About 65 truck drivers who haul goods to and from the Los Angeles-Long Beach port complex have reached a landmark agreement with Australian logistics company Toll Group on a contract that gives drivers significant pay raises and benefits.
The drivers, who were previously independent contractors that were paid by the load hauled, unionized under the Teamsters in April 2012. Under the new contract, which was agreed to Jan. 9, they will see their day shift hourly rate increased from $12.72 to $19 and their night shift hourly rate jump from $13.22 to $19.75.
“We commend these truck drivers for their leadership in challenging the status quo at the ports,” Teamsters President James Hoffa said. “Toll Group and its drivers have raised the bar for responsible competition.”
In addition to the immediate raises, drivers also won 50-cent-per-hour annual raises over the life of the contract, giving Toll port drivers hourly wage boosts of more than 60 percent over the life of the three-year contract.

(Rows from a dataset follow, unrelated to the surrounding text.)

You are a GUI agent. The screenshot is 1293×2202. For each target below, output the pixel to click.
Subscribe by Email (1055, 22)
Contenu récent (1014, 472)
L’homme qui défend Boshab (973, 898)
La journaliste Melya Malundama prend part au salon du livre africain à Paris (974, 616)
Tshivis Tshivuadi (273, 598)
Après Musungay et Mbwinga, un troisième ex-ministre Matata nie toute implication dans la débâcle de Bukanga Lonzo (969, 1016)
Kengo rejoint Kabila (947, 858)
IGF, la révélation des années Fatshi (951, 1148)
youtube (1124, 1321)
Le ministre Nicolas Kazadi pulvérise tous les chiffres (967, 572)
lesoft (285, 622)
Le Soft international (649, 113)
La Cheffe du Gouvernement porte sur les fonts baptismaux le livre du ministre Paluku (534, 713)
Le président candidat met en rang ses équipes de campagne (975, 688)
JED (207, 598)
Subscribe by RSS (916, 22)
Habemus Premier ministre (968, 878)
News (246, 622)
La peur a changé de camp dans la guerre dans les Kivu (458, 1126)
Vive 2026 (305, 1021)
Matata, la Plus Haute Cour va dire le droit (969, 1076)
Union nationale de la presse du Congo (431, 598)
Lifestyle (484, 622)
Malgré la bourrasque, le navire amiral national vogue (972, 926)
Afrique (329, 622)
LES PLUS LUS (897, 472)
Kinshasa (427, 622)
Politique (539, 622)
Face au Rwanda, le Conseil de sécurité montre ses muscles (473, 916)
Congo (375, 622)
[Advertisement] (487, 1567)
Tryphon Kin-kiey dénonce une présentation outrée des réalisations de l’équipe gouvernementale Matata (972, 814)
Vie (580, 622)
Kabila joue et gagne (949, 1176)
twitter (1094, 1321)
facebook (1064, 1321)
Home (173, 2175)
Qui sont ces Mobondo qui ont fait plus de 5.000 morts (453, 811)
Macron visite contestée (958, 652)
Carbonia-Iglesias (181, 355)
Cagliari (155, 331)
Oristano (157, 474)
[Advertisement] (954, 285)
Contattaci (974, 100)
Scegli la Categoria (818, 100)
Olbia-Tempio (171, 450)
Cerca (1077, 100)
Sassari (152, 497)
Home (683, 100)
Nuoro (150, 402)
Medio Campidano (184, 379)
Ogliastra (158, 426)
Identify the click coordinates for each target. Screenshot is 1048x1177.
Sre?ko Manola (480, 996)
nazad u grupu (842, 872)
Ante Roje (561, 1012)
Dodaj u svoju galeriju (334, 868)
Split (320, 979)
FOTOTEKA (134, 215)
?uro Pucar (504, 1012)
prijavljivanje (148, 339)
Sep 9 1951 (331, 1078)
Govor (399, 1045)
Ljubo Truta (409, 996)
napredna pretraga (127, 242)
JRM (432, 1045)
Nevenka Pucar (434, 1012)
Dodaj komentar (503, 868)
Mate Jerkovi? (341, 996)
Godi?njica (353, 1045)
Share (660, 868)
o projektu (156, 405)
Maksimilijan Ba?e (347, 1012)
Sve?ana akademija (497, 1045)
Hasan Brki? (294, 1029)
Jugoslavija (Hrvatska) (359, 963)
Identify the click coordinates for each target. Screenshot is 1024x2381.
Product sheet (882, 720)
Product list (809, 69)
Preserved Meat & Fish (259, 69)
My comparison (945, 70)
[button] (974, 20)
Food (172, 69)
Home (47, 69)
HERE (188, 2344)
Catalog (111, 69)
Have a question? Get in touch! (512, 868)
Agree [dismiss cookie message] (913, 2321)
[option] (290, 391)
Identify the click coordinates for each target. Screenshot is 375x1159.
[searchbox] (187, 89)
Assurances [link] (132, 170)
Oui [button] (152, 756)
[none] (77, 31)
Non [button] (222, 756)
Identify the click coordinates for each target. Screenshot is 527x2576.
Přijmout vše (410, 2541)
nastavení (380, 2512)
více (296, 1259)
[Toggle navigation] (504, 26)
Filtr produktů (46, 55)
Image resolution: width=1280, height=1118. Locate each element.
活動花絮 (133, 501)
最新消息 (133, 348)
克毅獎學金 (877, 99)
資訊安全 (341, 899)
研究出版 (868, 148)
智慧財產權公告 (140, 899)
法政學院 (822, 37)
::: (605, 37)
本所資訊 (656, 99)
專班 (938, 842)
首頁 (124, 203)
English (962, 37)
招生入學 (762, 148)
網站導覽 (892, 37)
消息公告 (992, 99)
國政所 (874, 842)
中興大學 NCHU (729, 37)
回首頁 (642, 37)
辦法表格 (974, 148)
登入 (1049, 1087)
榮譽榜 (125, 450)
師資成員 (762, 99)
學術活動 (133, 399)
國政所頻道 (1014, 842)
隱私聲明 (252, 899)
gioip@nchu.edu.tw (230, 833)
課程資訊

“This is a great victory for truckers who have been fighting for living wages and decent conditions at Toll for several years now,” Michael Kaine, acting national secretary of the Transport Workers’ Union, which represents Toll Group drivers in Australia, said. “This agreement, the first for port truckers in the US for almost 30 years, will act as springboard for organizing the entire port trucking industry over the coming years.”
The first-ever contract also shifts a bulk of drivers’ health care costs to their employer, grants overtime, paid sick leave and holidays, offers guaranteed hours and a pension plan.
Overtime pay of time-and-half kicks in after drivers work a 40-hour week. According to the truckers, an average workweek for them is currently around 60 hours.
As Teamster Local 848 members, the drivers have been automatically enrolled in the union’s Western Conference Pension Trust. Toll Group will make a pension contribution of $1 an hour per driver until 2014, and a $1.50 an hour per driver by 2015.
“This new agreement shows that international solidarity between workers does make a real difference and that when workers stand together they can win real change that will lead to improved standards across the trucking industry,” Kaine said.